### What the task asks
Transcribe the entire listing exactly as it appears.

### Exercise material
%%
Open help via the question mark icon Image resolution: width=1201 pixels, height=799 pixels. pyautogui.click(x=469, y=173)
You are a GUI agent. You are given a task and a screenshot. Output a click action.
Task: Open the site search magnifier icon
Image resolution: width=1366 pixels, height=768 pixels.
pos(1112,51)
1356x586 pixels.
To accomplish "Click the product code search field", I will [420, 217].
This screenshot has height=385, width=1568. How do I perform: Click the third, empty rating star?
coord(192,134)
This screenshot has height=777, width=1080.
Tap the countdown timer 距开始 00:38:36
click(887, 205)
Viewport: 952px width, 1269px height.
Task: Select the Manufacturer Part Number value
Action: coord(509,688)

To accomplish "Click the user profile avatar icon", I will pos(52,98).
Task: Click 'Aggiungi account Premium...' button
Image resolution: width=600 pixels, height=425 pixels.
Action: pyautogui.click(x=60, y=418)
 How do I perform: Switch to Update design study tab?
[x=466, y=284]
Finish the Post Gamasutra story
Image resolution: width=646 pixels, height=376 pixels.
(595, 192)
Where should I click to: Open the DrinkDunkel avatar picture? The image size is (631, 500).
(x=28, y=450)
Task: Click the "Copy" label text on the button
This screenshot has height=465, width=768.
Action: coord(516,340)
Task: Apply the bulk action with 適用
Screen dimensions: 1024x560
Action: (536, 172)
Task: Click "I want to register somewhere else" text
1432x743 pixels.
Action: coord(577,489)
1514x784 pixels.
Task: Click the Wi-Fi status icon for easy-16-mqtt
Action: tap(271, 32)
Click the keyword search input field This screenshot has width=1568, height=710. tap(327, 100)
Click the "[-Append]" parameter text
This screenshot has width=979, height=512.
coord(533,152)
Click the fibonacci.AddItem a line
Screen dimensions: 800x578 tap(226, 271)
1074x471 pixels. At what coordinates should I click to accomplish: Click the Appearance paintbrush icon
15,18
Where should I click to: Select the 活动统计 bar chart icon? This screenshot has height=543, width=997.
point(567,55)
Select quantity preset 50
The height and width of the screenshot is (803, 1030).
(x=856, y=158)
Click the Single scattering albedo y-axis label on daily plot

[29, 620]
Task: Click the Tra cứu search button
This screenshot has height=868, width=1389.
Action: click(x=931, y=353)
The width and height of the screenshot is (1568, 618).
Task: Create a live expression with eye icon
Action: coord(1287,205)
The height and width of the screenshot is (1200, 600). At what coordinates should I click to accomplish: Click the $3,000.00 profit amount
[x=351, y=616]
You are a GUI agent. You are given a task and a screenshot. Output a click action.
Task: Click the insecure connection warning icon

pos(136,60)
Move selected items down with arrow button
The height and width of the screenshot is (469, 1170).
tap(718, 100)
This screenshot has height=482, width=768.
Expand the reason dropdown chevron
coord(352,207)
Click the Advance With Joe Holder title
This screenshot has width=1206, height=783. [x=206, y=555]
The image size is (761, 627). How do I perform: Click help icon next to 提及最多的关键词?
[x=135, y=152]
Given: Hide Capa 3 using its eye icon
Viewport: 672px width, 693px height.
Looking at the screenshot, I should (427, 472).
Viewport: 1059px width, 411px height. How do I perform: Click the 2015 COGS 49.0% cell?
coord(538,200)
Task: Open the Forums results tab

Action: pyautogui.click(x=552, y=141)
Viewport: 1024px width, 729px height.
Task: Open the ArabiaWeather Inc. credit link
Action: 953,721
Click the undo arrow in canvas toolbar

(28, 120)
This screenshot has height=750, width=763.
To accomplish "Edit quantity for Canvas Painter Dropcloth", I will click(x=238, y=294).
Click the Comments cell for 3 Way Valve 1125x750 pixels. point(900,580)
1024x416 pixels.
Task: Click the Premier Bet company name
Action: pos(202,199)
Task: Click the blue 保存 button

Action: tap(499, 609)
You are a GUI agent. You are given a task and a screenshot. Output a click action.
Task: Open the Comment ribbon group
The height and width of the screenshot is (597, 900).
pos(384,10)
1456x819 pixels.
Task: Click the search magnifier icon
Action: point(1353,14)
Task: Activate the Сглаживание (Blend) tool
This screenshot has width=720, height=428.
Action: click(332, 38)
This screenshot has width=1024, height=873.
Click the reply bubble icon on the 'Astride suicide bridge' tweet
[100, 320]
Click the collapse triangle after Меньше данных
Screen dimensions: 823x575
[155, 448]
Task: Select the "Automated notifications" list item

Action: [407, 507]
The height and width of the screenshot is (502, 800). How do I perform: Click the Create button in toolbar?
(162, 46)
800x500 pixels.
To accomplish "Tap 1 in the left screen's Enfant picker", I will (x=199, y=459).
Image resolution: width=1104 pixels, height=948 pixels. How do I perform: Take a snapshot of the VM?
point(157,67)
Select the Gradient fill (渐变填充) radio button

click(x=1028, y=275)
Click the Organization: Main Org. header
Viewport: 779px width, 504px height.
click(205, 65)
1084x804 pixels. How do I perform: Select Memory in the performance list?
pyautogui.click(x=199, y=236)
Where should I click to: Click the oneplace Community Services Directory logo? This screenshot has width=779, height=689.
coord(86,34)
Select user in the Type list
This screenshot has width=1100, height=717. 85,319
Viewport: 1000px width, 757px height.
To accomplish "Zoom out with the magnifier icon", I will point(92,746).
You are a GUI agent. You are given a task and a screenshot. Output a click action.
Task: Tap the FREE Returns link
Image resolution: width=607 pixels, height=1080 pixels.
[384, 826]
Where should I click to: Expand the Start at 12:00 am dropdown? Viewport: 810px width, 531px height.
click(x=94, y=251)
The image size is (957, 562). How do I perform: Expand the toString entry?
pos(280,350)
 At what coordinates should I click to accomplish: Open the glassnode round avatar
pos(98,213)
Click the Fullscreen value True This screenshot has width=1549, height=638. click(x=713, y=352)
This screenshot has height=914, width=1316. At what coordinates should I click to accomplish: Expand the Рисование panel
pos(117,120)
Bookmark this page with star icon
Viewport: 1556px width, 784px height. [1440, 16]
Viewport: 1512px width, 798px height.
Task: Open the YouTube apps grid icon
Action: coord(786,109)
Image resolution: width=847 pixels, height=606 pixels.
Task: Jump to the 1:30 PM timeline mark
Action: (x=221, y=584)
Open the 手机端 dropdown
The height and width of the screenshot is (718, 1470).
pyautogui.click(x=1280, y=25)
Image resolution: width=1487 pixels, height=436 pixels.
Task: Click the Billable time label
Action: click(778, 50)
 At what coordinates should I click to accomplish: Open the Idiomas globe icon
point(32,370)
%%
### Response to this exercise
Open help via the question mark icon Image resolution: width=1201 pixels, height=799 pixels. pyautogui.click(x=469, y=173)
You are a GUI agent. You are given a task and a screenshot. Output a click action.
Task: Open the site search magnifier icon
Image resolution: width=1366 pixels, height=768 pixels.
pos(1112,51)
1356x586 pixels.
To accomplish "Click the product code search field", I will [420, 217].
This screenshot has height=385, width=1568. How do I perform: Click the third, empty rating star?
coord(192,134)
This screenshot has height=777, width=1080.
Tap the countdown timer 距开始 00:38:36
click(887, 205)
Viewport: 952px width, 1269px height.
Task: Select the Manufacturer Part Number value
Action: coord(509,688)

To accomplish "Click the user profile avatar icon", I will pos(52,98).
Task: Click 'Aggiungi account Premium...' button
Image resolution: width=600 pixels, height=425 pixels.
Action: pyautogui.click(x=60, y=418)
 How do I perform: Switch to Update design study tab?
[x=466, y=284]
Finish the Post Gamasutra story
Image resolution: width=646 pixels, height=376 pixels.
(595, 192)
Where should I click to: Open the DrinkDunkel avatar picture? The image size is (631, 500).
(x=28, y=450)
Task: Click the "Copy" label text on the button
This screenshot has height=465, width=768.
Action: coord(516,340)
Task: Apply the bulk action with 適用
Screen dimensions: 1024x560
Action: (536, 172)
Task: Click "I want to register somewhere else" text
1432x743 pixels.
Action: coord(577,489)
1514x784 pixels.
Task: Click the Wi-Fi status icon for easy-16-mqtt
Action: tap(271, 32)
Click the keyword search input field This screenshot has width=1568, height=710. tap(327, 100)
Click the "[-Append]" parameter text
This screenshot has width=979, height=512.
coord(533,152)
Click the fibonacci.AddItem a line
Screen dimensions: 800x578 tap(226, 271)
1074x471 pixels. At what coordinates should I click to accomplish: Click the Appearance paintbrush icon
15,18
Where should I click to: Select the 活动统计 bar chart icon? This screenshot has height=543, width=997.
point(567,55)
Select quantity preset 50
The height and width of the screenshot is (803, 1030).
(x=856, y=158)
Click the Single scattering albedo y-axis label on daily plot

[29, 620]
Task: Click the Tra cứu search button
This screenshot has height=868, width=1389.
Action: click(x=931, y=353)
The width and height of the screenshot is (1568, 618).
Task: Create a live expression with eye icon
Action: coord(1287,205)
The height and width of the screenshot is (1200, 600). At what coordinates should I click to accomplish: Click the $3,000.00 profit amount
[x=351, y=616]
You are a GUI agent. You are given a task and a screenshot. Output a click action.
Task: Click the insecure connection warning icon

pos(136,60)
Move selected items down with arrow button
The height and width of the screenshot is (469, 1170).
tap(718, 100)
This screenshot has height=482, width=768.
Expand the reason dropdown chevron
coord(352,207)
Click the Advance With Joe Holder title
This screenshot has width=1206, height=783. [x=206, y=555]
The image size is (761, 627). How do I perform: Click help icon next to 提及最多的关键词?
[x=135, y=152]
Given: Hide Capa 3 using its eye icon
Viewport: 672px width, 693px height.
Looking at the screenshot, I should (427, 472).
Viewport: 1059px width, 411px height. How do I perform: Click the 2015 COGS 49.0% cell?
coord(538,200)
Task: Open the Forums results tab

Action: pyautogui.click(x=552, y=141)
Viewport: 1024px width, 729px height.
Task: Open the ArabiaWeather Inc. credit link
Action: 953,721
Click the undo arrow in canvas toolbar

(28, 120)
This screenshot has height=750, width=763.
To accomplish "Edit quantity for Canvas Painter Dropcloth", I will click(x=238, y=294).
Click the Comments cell for 3 Way Valve 1125x750 pixels. point(900,580)
1024x416 pixels.
Task: Click the Premier Bet company name
Action: pos(202,199)
Task: Click the blue 保存 button

Action: tap(499, 609)
You are a GUI agent. You are given a task and a screenshot. Output a click action.
Task: Open the Comment ribbon group
The height and width of the screenshot is (597, 900).
pos(384,10)
1456x819 pixels.
Task: Click the search magnifier icon
Action: point(1353,14)
Task: Activate the Сглаживание (Blend) tool
This screenshot has width=720, height=428.
Action: click(332, 38)
This screenshot has width=1024, height=873.
Click the reply bubble icon on the 'Astride suicide bridge' tweet
[100, 320]
Click the collapse triangle after Меньше данных
Screen dimensions: 823x575
[155, 448]
Task: Select the "Automated notifications" list item

Action: [407, 507]
The height and width of the screenshot is (502, 800). How do I perform: Click the Create button in toolbar?
(162, 46)
800x500 pixels.
To accomplish "Tap 1 in the left screen's Enfant picker", I will (x=199, y=459).
Image resolution: width=1104 pixels, height=948 pixels. How do I perform: Take a snapshot of the VM?
point(157,67)
Select the Gradient fill (渐变填充) radio button

click(x=1028, y=275)
Click the Organization: Main Org. header
Viewport: 779px width, 504px height.
click(205, 65)
1084x804 pixels. How do I perform: Select Memory in the performance list?
pyautogui.click(x=199, y=236)
Where should I click to: Click the oneplace Community Services Directory logo? This screenshot has width=779, height=689.
coord(86,34)
Select user in the Type list
This screenshot has width=1100, height=717. 85,319
Viewport: 1000px width, 757px height.
To accomplish "Zoom out with the magnifier icon", I will point(92,746).
You are a GUI agent. You are given a task and a screenshot. Output a click action.
Task: Tap the FREE Returns link
Image resolution: width=607 pixels, height=1080 pixels.
[384, 826]
Where should I click to: Expand the Start at 12:00 am dropdown? Viewport: 810px width, 531px height.
click(x=94, y=251)
The image size is (957, 562). How do I perform: Expand the toString entry?
pos(280,350)
 At what coordinates should I click to accomplish: Open the glassnode round avatar
pos(98,213)
Click the Fullscreen value True This screenshot has width=1549, height=638. click(x=713, y=352)
This screenshot has height=914, width=1316. At what coordinates should I click to accomplish: Expand the Рисование panel
pos(117,120)
Bookmark this page with star icon
Viewport: 1556px width, 784px height. [1440, 16]
Viewport: 1512px width, 798px height.
Task: Open the YouTube apps grid icon
Action: coord(786,109)
Image resolution: width=847 pixels, height=606 pixels.
Task: Jump to the 1:30 PM timeline mark
Action: (x=221, y=584)
Open the 手机端 dropdown
The height and width of the screenshot is (718, 1470).
pyautogui.click(x=1280, y=25)
Image resolution: width=1487 pixels, height=436 pixels.
Task: Click the Billable time label
Action: click(778, 50)
 At what coordinates should I click to accomplish: Open the Idiomas globe icon
point(32,370)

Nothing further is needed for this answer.